October 21, 1999
HAVANA, Oct 20 (Reuters) - About 30 Cuban dissidents have been detained or confined to their homes for short periods in the past two weeks as part of the government's response to a rise in meetings and other low-level actions by Cuba's splintered opposition.
Most recently, at least half a dozen dissidents were ordered not to leave their homes or were taken to detention centres late Tuesday and early Wednesday after an opposition meeting was scheduled in Havana for Wednesday morning.
``What we are seeing is temporary detentions or orders not to leave houses -- a low-intensity repression, but on a large scale,'' said Elizardo Sanchez, head of the Cuban Commission for Human Rights and National Reconciliation, a local, nongovernmental group.
Cuba's small internal opposition, divided into scores of tiny, illegal groups, has been engaging in a flurry of activity in recent weeks in an apparent attempt to use November's Ibero-American Summit in Havana to make their voice heard.
``There is a certain effervescence among the dissidents before the summit, which the government is reacting to,'' added Sanchez.
The dissidents have no access to state media, and are generally better known by foreign correspondents and diplomats in Havana than by the Cuban public at large.
Believing the summit affords them a measure of protection and a focus for protest, the dissidents have been holding a series of meetings and news conferences to outline their ideas for reform to Cuba's one-party socialist system.
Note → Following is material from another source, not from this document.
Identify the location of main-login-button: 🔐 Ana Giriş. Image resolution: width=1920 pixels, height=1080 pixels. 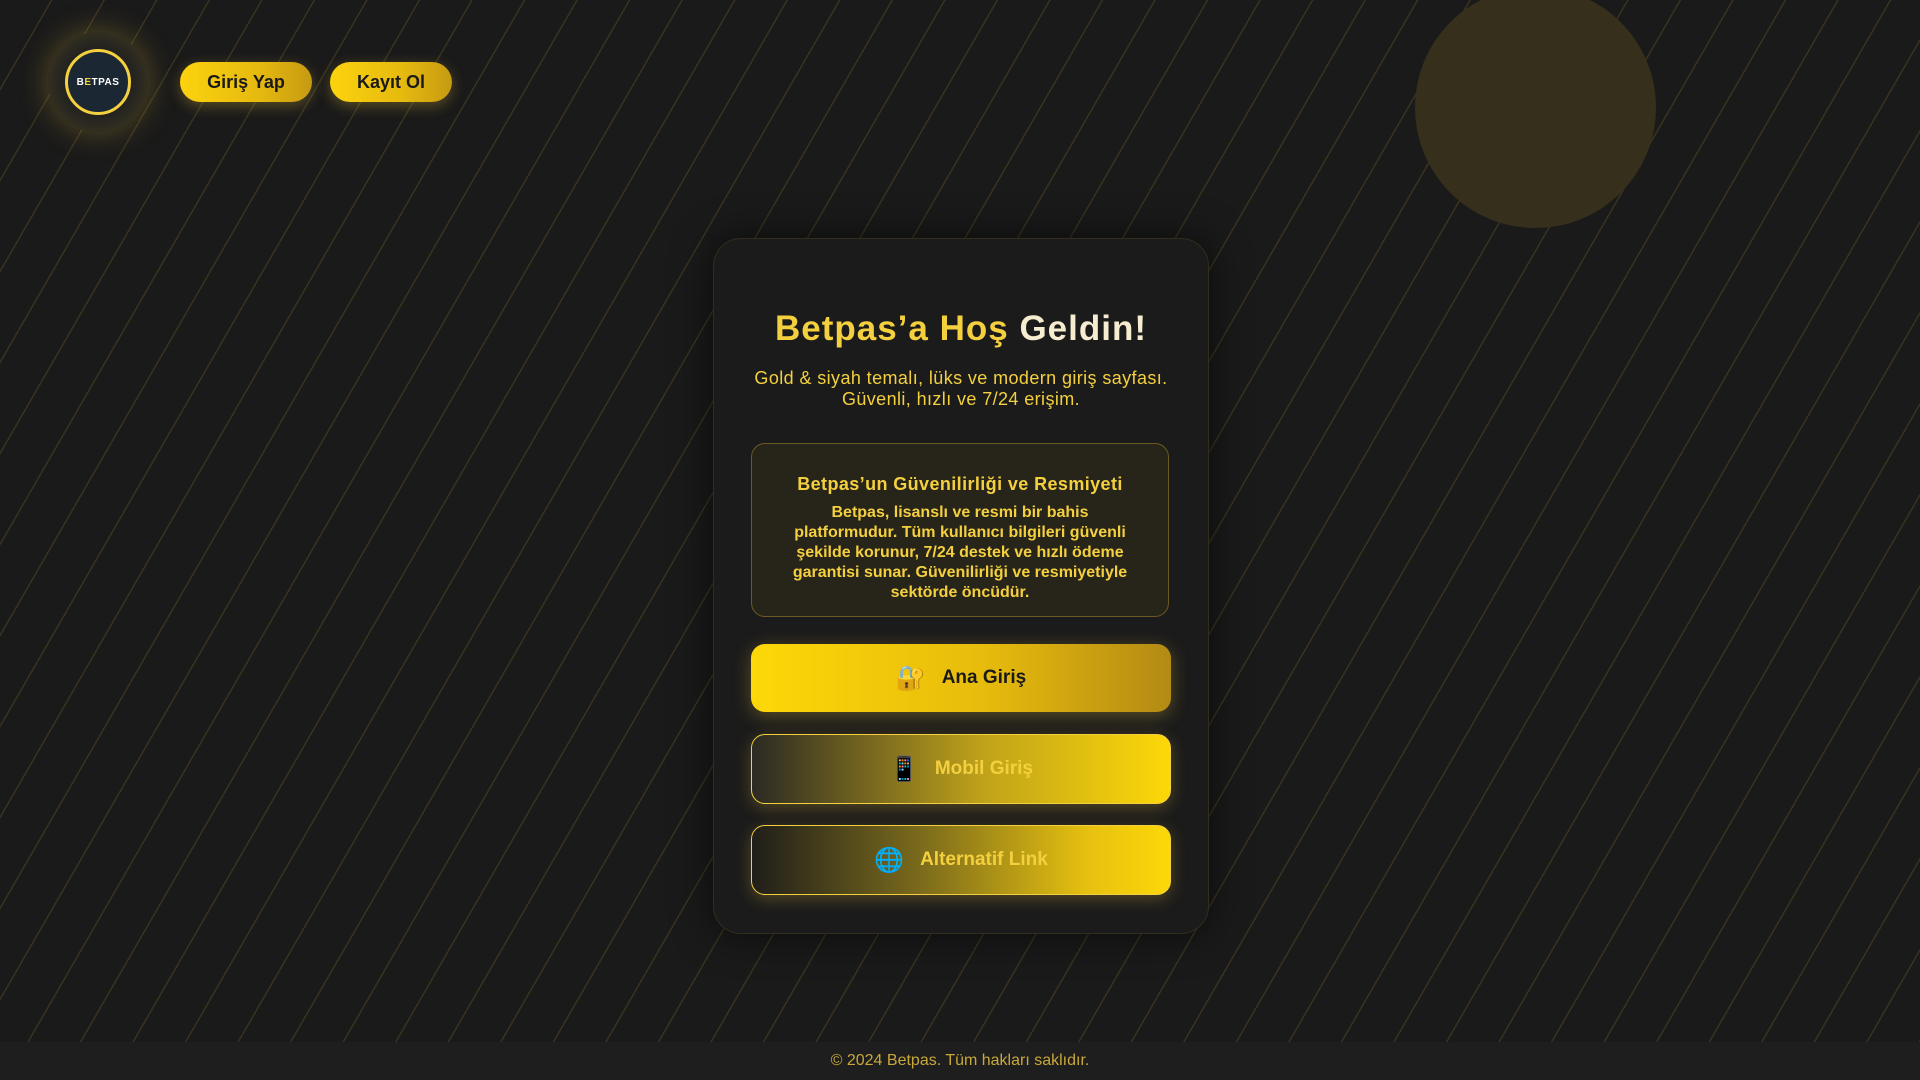
(961, 678).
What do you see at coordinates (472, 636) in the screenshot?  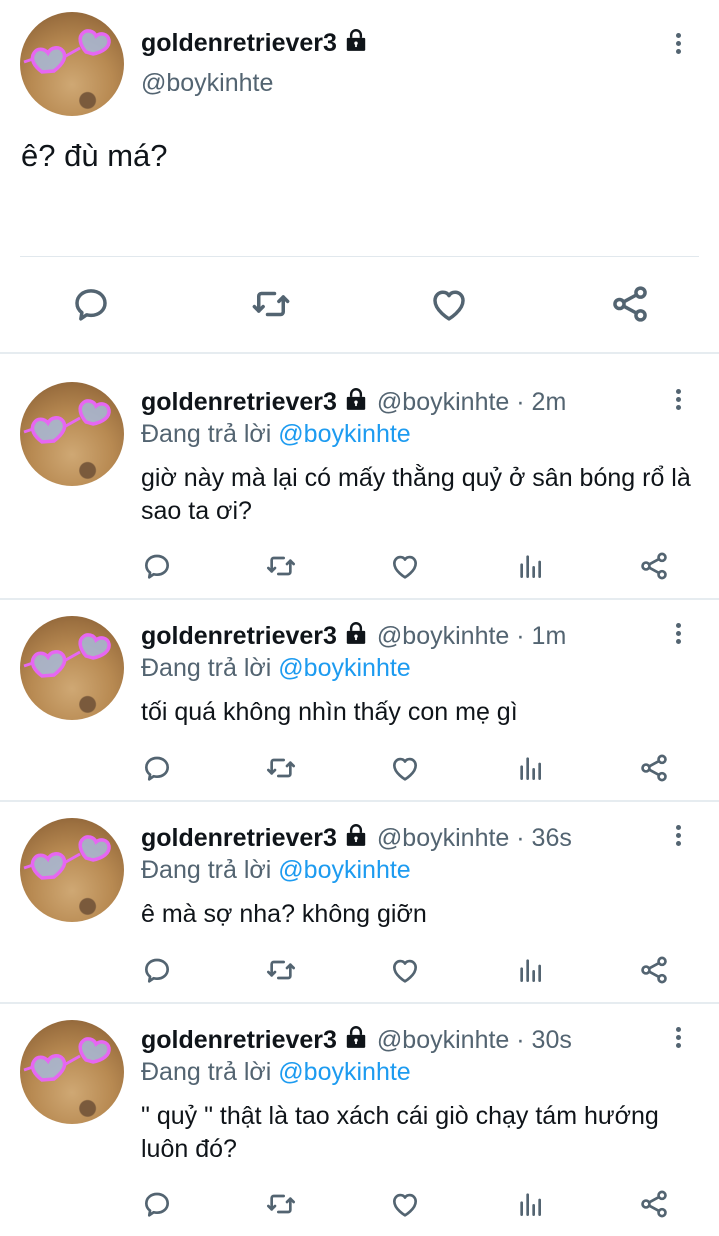 I see `handle-timestamp: @boykinhte · 1m` at bounding box center [472, 636].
Some of the more radical activists have been urging a campaign of civil disobedience against President Fidel Castro's government, in power since the 1959 Cuban Revolution.
In public, the government has responded with scorn, describing its opponents as ``counter-revolutionaries'' who have no popular support, break Cuban law, and are puppets of the United States.
Havana is eager for the Nov. 15-16 summit, which will bring together heads of state from Latin America, Spain and Portugal, to be a diplomatic success.
Hosting the annual summit for the first time, Cuba views the event as its most important since Pope John Paul II's historic visit to the island in January 1998.